**Work instructions**
The expected output is an exact copy of the lines from the one containing "You are a computer-use" to the final line below, minus any pictures.
::: The data
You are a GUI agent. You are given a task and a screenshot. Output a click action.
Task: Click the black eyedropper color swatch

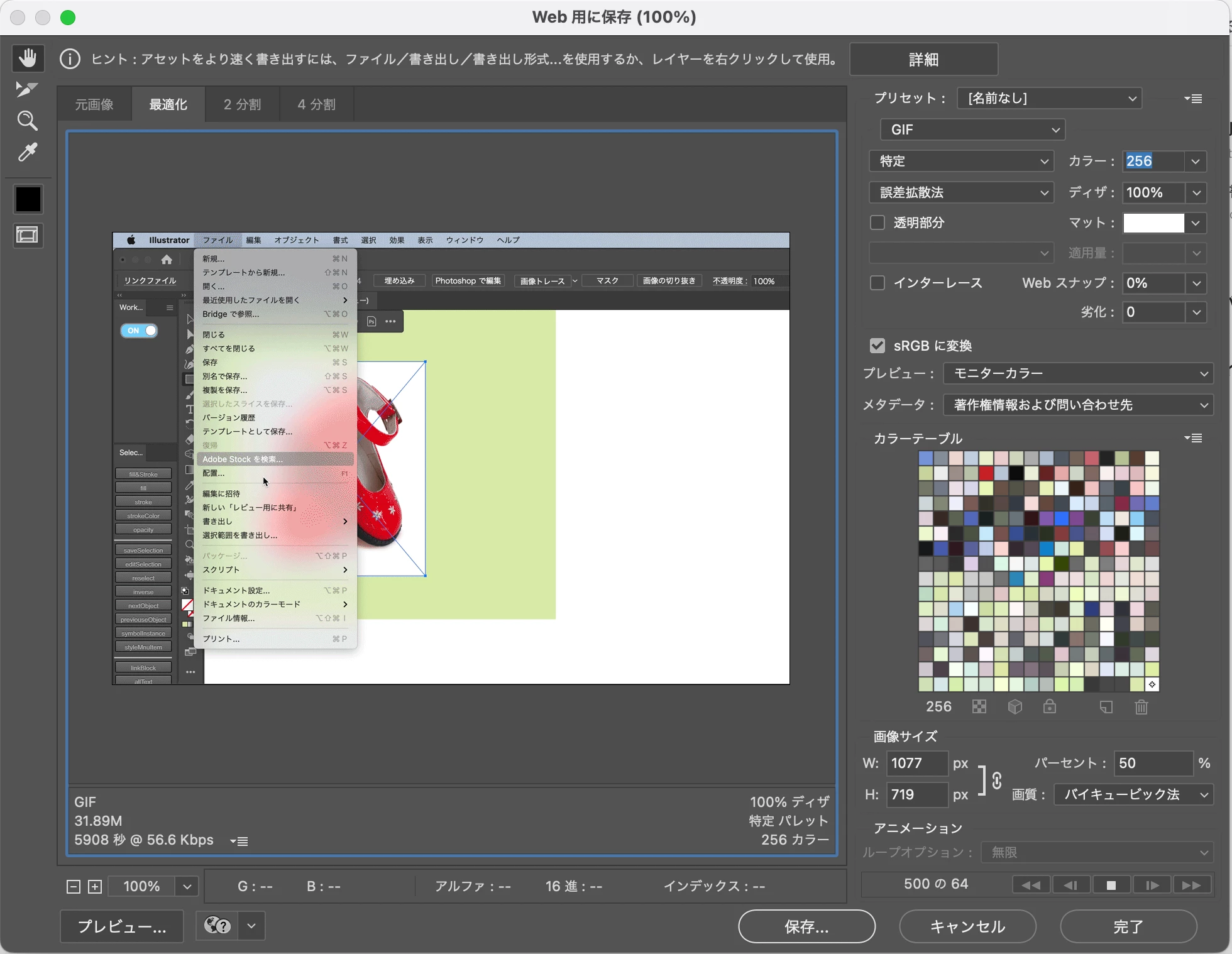28,199
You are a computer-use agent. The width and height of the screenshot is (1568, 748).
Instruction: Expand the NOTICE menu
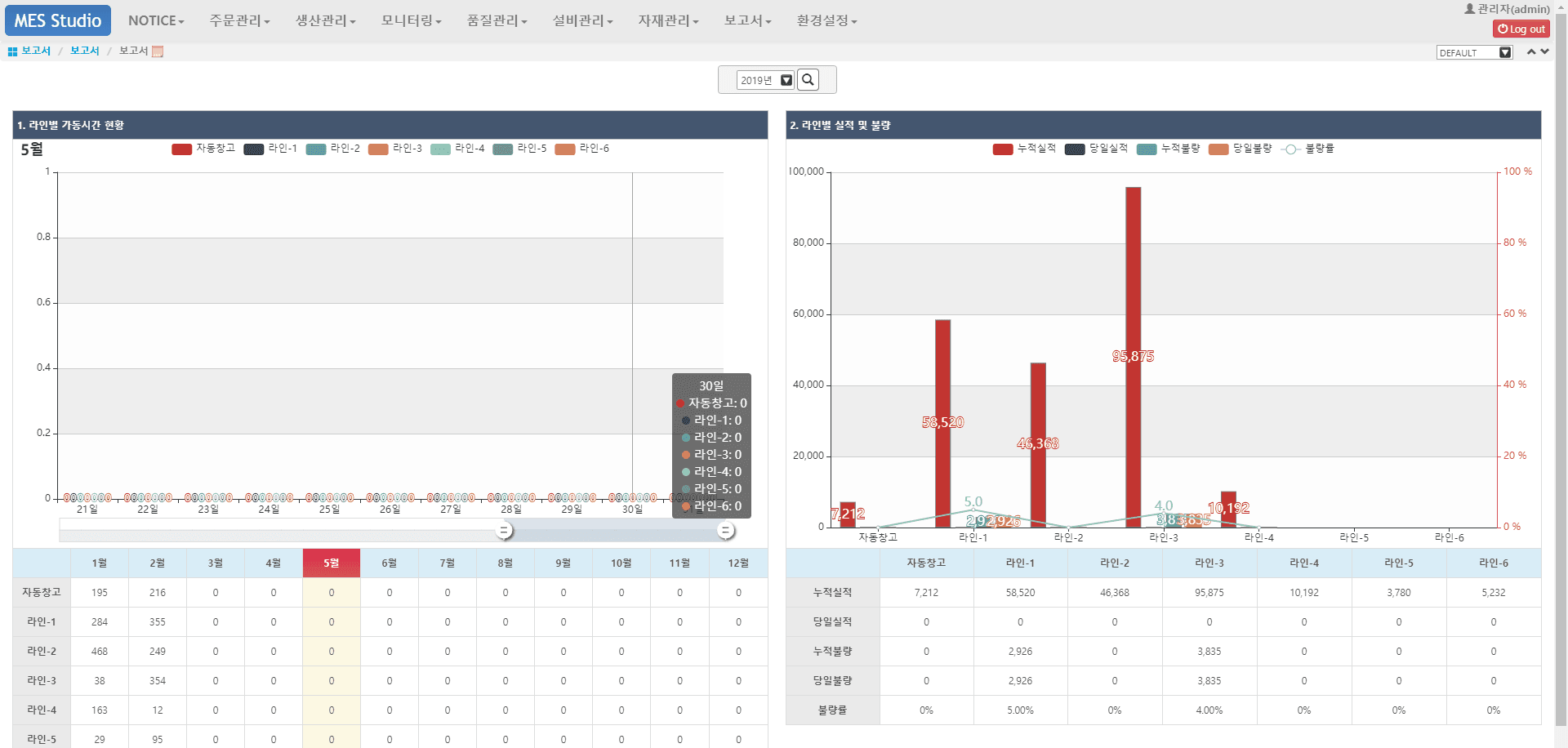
::::::
**Answer box**
You are a computer-use agent. The width and height of the screenshot is (1568, 748).
Instruction: Expand the NOTICE menu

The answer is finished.